Dataset records

---

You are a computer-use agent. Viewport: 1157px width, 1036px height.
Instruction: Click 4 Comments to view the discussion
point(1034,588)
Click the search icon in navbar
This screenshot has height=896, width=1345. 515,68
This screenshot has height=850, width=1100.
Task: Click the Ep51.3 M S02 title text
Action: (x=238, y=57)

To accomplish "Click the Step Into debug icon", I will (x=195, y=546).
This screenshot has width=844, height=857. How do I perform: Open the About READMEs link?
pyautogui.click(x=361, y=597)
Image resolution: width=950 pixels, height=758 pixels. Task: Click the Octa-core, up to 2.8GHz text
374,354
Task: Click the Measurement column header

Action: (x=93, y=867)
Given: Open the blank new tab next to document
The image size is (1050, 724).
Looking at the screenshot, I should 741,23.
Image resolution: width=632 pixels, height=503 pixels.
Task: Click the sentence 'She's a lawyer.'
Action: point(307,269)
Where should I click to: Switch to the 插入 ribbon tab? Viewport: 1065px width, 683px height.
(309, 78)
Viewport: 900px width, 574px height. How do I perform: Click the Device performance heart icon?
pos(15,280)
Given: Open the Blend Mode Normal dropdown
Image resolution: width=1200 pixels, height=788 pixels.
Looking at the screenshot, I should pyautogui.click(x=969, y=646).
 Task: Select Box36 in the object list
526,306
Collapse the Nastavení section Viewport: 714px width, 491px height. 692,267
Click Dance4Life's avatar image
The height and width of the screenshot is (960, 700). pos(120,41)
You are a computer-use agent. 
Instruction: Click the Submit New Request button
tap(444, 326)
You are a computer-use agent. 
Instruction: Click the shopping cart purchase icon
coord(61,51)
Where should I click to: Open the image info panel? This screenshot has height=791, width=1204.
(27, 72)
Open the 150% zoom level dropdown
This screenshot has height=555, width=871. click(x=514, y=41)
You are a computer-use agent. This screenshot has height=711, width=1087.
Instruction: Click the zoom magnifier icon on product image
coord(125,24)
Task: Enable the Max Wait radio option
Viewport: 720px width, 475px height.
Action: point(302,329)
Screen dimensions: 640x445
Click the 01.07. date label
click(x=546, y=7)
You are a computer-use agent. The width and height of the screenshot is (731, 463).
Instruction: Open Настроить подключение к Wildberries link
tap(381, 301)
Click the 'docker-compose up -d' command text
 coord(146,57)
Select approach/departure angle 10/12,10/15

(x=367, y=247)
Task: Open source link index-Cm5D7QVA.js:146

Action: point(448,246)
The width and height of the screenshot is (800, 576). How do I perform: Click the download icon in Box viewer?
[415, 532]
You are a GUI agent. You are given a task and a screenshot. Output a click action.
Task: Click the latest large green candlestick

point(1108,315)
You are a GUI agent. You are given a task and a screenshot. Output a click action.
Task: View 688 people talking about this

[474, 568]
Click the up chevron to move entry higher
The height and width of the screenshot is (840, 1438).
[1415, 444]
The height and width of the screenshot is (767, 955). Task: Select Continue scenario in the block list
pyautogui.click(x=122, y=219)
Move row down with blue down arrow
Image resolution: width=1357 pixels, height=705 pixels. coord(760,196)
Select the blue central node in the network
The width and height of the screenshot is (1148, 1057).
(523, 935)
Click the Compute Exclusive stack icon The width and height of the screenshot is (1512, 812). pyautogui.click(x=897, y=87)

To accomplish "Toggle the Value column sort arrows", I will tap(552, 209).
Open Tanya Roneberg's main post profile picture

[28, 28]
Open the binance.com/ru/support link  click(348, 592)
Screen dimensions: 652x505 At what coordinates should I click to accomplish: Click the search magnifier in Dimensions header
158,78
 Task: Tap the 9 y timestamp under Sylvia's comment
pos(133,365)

---

What you have to do
Please return all lines from the records that hold the word "agent".

Solution for this task
You are a computer-use agent. Viewport: 1157px width, 1036px height.
You are a computer-use agent. 
You are a computer-use agent. 
You are a computer-use agent. This screenshot has height=711, width=1087.
You are a computer-use agent. The width and height of the screenshot is (731, 463).
You are a GUI agent. You are given a task and a screenshot. Output a click action.
You are a GUI agent. You are given a task and a screenshot. Output a click action.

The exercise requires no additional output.